_WHAT THE TASK REQUIRES_
Revise the records below by replacing each "GUI agent" with "screen assistant" and leaving everything else unchanged.

_INFORMATION SHOWN_
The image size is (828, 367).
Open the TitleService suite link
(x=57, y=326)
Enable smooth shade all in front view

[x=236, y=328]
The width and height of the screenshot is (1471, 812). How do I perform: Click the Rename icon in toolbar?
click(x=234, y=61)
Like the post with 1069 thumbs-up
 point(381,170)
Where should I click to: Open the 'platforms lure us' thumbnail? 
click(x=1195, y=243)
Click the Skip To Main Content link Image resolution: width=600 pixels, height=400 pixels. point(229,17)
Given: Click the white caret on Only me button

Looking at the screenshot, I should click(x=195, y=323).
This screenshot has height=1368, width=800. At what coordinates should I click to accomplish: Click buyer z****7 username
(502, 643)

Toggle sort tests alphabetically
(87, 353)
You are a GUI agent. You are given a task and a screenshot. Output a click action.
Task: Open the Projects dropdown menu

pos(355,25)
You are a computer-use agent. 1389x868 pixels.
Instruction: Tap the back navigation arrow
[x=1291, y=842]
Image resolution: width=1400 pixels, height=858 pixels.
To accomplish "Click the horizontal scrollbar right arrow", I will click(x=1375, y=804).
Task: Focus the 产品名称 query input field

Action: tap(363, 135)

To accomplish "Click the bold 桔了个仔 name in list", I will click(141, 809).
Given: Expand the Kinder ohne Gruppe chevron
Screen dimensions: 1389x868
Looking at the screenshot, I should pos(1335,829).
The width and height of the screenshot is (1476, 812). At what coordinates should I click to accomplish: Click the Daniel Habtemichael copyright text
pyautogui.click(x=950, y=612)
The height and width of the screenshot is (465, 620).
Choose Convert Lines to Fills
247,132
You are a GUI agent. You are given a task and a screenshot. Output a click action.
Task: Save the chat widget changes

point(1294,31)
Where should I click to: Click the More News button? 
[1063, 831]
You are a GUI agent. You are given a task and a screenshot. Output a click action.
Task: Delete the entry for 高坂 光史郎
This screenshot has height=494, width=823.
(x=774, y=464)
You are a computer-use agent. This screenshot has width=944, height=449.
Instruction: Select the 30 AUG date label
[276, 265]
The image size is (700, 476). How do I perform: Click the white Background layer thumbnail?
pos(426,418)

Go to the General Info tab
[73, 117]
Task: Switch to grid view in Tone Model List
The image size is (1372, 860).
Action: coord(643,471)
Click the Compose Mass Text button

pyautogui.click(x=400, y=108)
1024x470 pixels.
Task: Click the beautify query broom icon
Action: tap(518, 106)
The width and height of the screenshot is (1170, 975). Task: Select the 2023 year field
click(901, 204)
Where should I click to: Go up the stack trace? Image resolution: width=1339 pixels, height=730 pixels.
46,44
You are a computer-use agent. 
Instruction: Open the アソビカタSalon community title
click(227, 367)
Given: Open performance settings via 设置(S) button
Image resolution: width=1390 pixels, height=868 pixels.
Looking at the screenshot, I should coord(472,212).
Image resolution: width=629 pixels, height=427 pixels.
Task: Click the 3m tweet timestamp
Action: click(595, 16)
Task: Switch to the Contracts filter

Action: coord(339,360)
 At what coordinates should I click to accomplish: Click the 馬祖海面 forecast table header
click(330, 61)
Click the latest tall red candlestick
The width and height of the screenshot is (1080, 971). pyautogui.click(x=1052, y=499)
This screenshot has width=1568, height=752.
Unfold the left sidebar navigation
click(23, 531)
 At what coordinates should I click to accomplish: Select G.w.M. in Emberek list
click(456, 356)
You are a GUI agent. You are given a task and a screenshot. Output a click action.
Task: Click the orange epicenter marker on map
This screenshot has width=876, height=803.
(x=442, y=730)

_THE REPLY_
The image size is (828, 367).
Open the TitleService suite link
(x=57, y=326)
Enable smooth shade all in front view

[x=236, y=328]
The width and height of the screenshot is (1471, 812). How do I perform: Click the Rename icon in toolbar?
click(x=234, y=61)
Like the post with 1069 thumbs-up
 point(381,170)
Where should I click to: Open the 'platforms lure us' thumbnail? 
click(x=1195, y=243)
Click the Skip To Main Content link Image resolution: width=600 pixels, height=400 pixels. point(229,17)
Given: Click the white caret on Only me button

Looking at the screenshot, I should click(x=195, y=323).
This screenshot has height=1368, width=800. At what coordinates should I click to accomplish: Click buyer z****7 username
(502, 643)

Toggle sort tests alphabetically
(87, 353)
You are a screen assistant. You are given a task and a screenshot. Output a click action.
Task: Open the Projects dropdown menu

pos(355,25)
You are a computer-use agent. 1389x868 pixels.
Instruction: Tap the back navigation arrow
[x=1291, y=842]
Image resolution: width=1400 pixels, height=858 pixels.
To accomplish "Click the horizontal scrollbar right arrow", I will click(x=1375, y=804).
Task: Focus the 产品名称 query input field

Action: tap(363, 135)

To accomplish "Click the bold 桔了个仔 name in list", I will click(141, 809).
Given: Expand the Kinder ohne Gruppe chevron
Screen dimensions: 1389x868
Looking at the screenshot, I should pos(1335,829).
The width and height of the screenshot is (1476, 812). At what coordinates should I click to accomplish: Click the Daniel Habtemichael copyright text
pyautogui.click(x=950, y=612)
The height and width of the screenshot is (465, 620).
Choose Convert Lines to Fills
247,132
You are a screen assistant. You are given a task and a screenshot. Output a click action.
Task: Save the chat widget changes

point(1294,31)
Where should I click to: Click the More News button? 
[1063, 831]
You are a screen assistant. You are given a task and a screenshot. Output a click action.
Task: Delete the entry for 高坂 光史郎
This screenshot has height=494, width=823.
(x=774, y=464)
You are a computer-use agent. This screenshot has width=944, height=449.
Instruction: Select the 30 AUG date label
[276, 265]
The image size is (700, 476). How do I perform: Click the white Background layer thumbnail?
pos(426,418)

Go to the General Info tab
[73, 117]
Task: Switch to grid view in Tone Model List
The image size is (1372, 860).
Action: coord(643,471)
Click the Compose Mass Text button

pyautogui.click(x=400, y=108)
1024x470 pixels.
Task: Click the beautify query broom icon
Action: tap(518, 106)
The width and height of the screenshot is (1170, 975). Task: Select the 2023 year field
click(901, 204)
Where should I click to: Go up the stack trace? Image resolution: width=1339 pixels, height=730 pixels.
46,44
You are a computer-use agent. 
Instruction: Open the アソビカタSalon community title
click(227, 367)
Given: Open performance settings via 设置(S) button
Image resolution: width=1390 pixels, height=868 pixels.
Looking at the screenshot, I should coord(472,212).
Image resolution: width=629 pixels, height=427 pixels.
Task: Click the 3m tweet timestamp
Action: click(595, 16)
Task: Switch to the Contracts filter

Action: coord(339,360)
 At what coordinates should I click to accomplish: Click the 馬祖海面 forecast table header
click(330, 61)
Click the latest tall red candlestick
The width and height of the screenshot is (1080, 971). pyautogui.click(x=1052, y=499)
This screenshot has width=1568, height=752.
Unfold the left sidebar navigation
click(23, 531)
 At what coordinates should I click to accomplish: Select G.w.M. in Emberek list
click(456, 356)
You are a screen assistant. You are given a task and a screenshot. Output a click action.
Task: Click the orange epicenter marker on map
This screenshot has width=876, height=803.
(x=442, y=730)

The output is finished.